● **AIM OF THE TASK**: Make an exact copy of the lines from the one holding "Task: Toggle visibility of 视频捕捉设备 source" through the end of the entries below, both ends kept, and of nothing else. Exclude pictures.

'''

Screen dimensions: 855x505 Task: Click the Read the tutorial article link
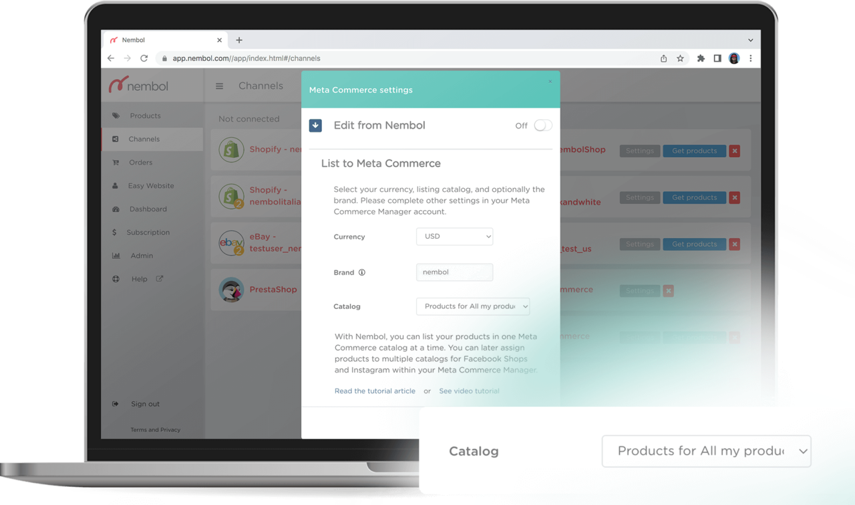pos(375,391)
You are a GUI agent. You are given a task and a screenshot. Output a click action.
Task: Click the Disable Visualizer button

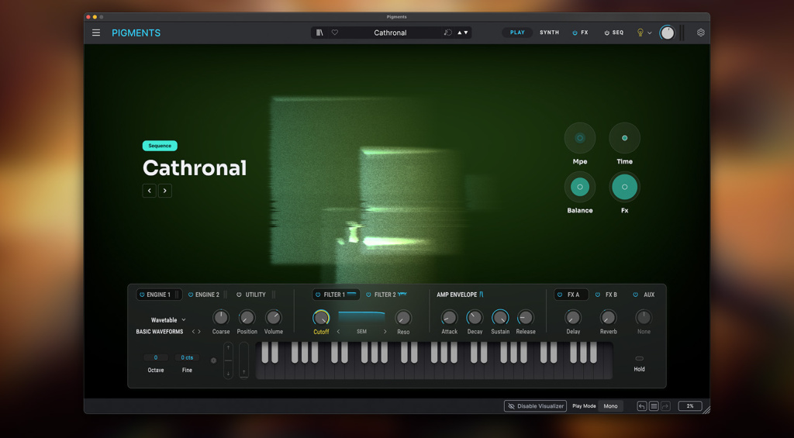tap(535, 406)

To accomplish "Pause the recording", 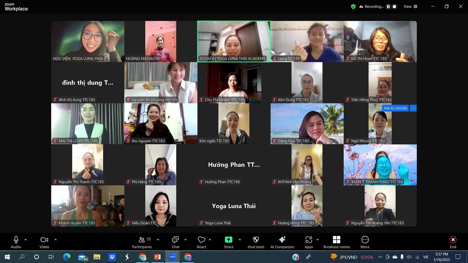I will 388,7.
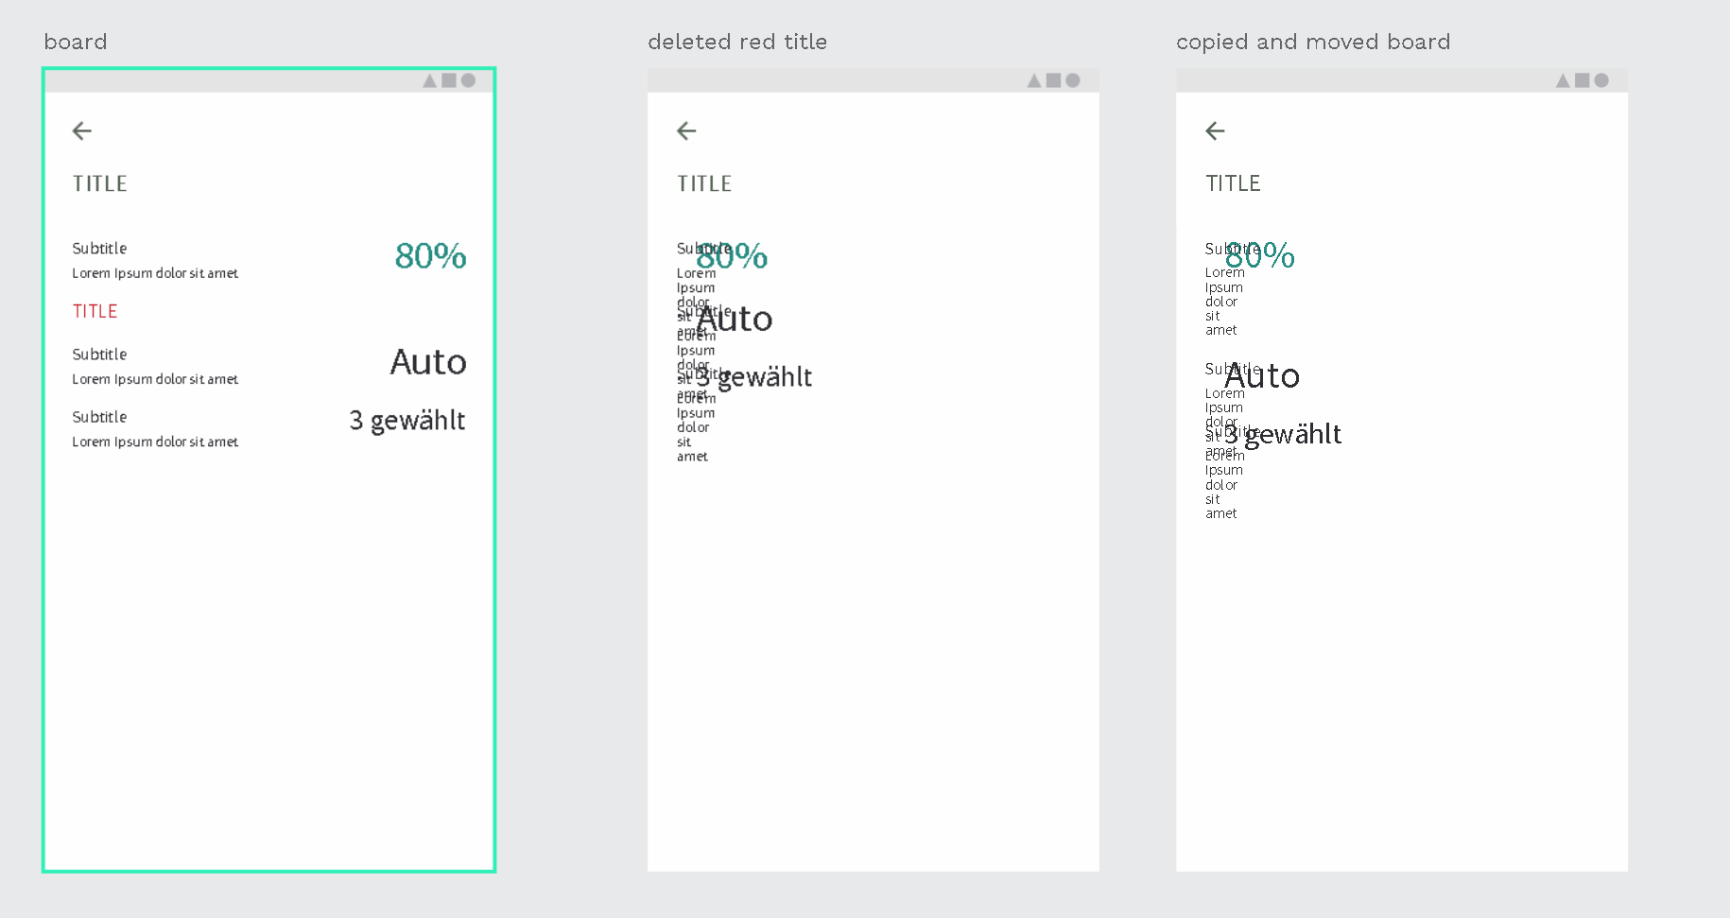Viewport: 1730px width, 918px height.
Task: Click the circle icon on "copied and moved board"
Action: pos(1601,80)
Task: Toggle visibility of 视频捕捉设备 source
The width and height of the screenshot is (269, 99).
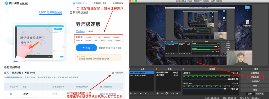Action: (x=174, y=73)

'''

● **RESULT OF THE EXERCISE**:
Task: Toggle visibility of 视频捕捉设备 source
The width and height of the screenshot is (269, 99).
Action: (x=174, y=73)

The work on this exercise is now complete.